The Data Plane API is a REST API for managing HAProxy. It runs as a sidecar process and it runs on the same machine as the HAProxy. It handles reloads, so it reloads HAProxy when necessary. We have a reload delay configuration option. If you have multiple changes in a short period of time you can set the reload delay so that the Data Plane API doesn’t reload the HAProxy every time. It just reloads in that period when there have been changes in that period.
Also, it uses runtime time whenever it is applicable to change the stuff in memory on the fly without reloading. We saw in a lot of presentations today that people have similar implementations of their own of this mechanism, so it’s quite standard as it seems. Also, the Data Plane API targets master-worker processes. If you have a setup running in multi-process mode, the Data Plane API will know and it will target the stats sockets of each process. Or if you have master socket setup, it will communicate with child processes using the master socket.
The Kubernetes Ingress Controller is our implementation of the Ingress controller. It listens for events on the Kubernetes API and it reacts to those events by translating them into model structs and using client-native to change configuration. Also, as the Data Plane API, it tries to avoid reloads as much as possible using the Runtime API. You can configure the Kubernetes Ingress Controller on multiple levels. The service objects, the Ingress object, and the Config-map.
All of our projects have been open sourced at our GitHub account, haproxytech. If you want to use those projects feel free to create issues for possible feature requests, bug reports or anything. We’ll be happy to answer and also if you want to contribute, we’ll guide you through the process. Here is a simple example how you can contribute.

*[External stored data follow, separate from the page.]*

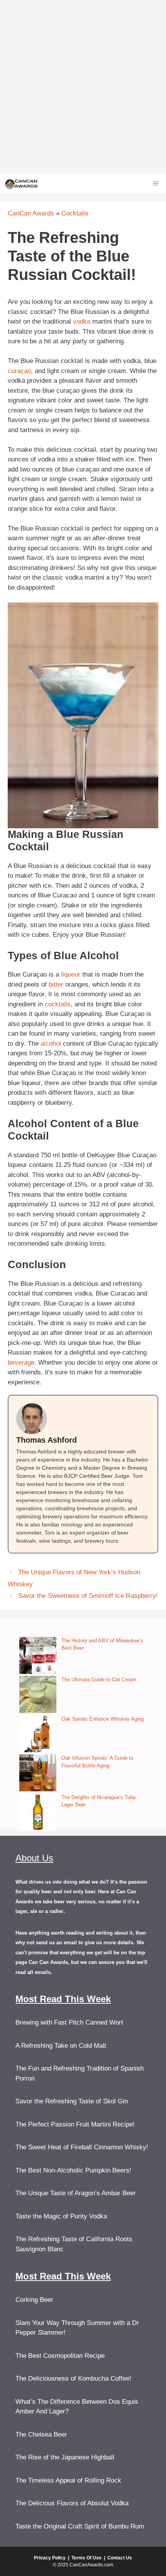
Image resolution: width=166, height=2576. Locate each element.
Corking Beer (34, 2299)
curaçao (19, 371)
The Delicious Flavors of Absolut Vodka (72, 2503)
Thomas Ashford (46, 1440)
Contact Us (119, 2558)
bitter (56, 984)
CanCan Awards (31, 213)
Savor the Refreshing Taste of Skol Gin (71, 2101)
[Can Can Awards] (21, 183)
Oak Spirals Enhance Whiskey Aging (102, 1719)
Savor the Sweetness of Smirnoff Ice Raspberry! (88, 1595)
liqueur (70, 974)
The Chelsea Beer (41, 2434)
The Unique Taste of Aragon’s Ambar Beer (75, 2193)
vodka (81, 321)
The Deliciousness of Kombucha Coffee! (73, 2378)
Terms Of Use (86, 2558)
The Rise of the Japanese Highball (64, 2457)
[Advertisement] (83, 87)
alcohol (51, 1043)
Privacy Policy (50, 2558)
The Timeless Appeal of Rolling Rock (68, 2480)
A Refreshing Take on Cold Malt (60, 2045)
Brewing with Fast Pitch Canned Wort (69, 2022)
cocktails (58, 1004)
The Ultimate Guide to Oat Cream (98, 1679)
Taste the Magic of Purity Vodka (61, 2216)
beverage (21, 1362)
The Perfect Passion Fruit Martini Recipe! (75, 2124)
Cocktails (74, 213)
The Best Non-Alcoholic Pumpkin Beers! (73, 2170)
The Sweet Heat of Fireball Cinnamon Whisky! (81, 2147)
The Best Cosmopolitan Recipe (60, 2355)
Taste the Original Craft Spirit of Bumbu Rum (79, 2526)
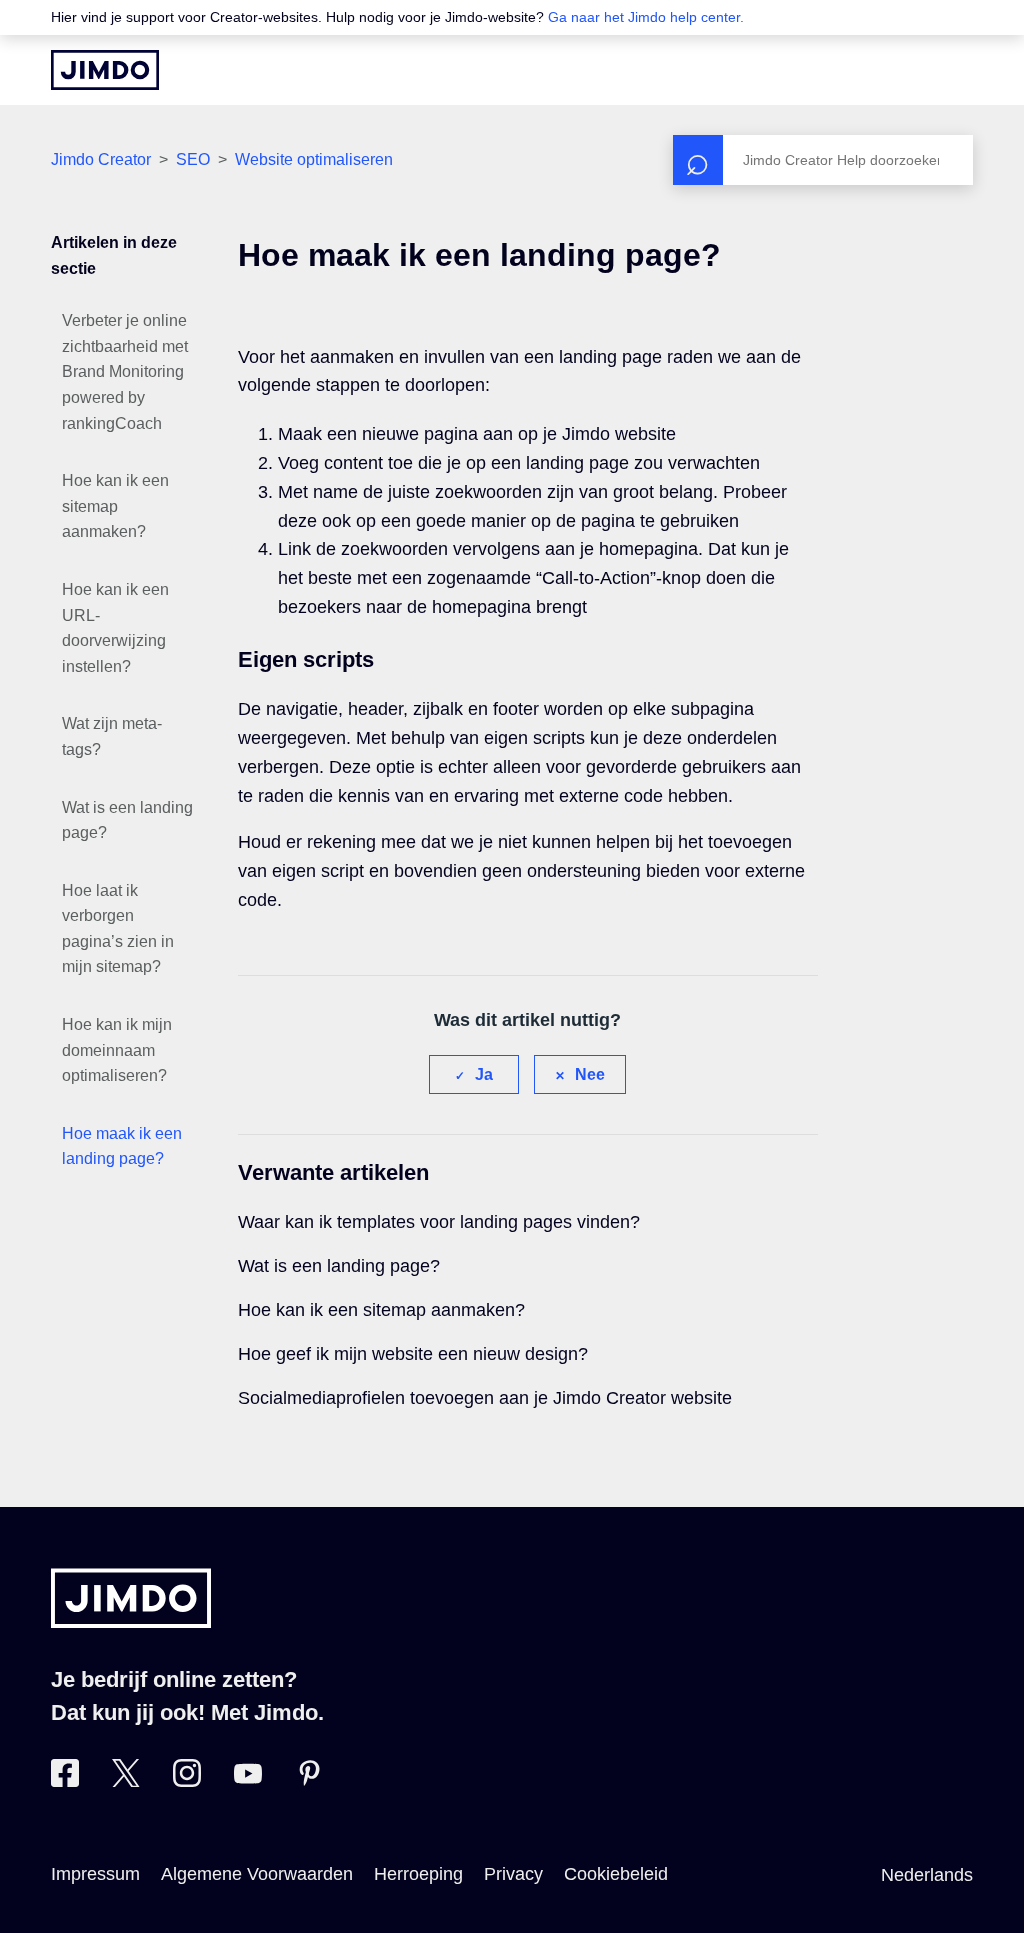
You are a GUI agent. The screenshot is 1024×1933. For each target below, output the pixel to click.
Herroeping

In this example, we’re adding some fields to the server resource in the Data Plane API. First of all, you go to the config-parser, check if it understands that field and if it can parse it, you create a merge request there. You add them to our OpenAPI specification, generate the models package, implement the logic in the client-native package, and finally you generate the Data Plane API project using the specification. It looks kind of complicated, but when you get into it, it’s not.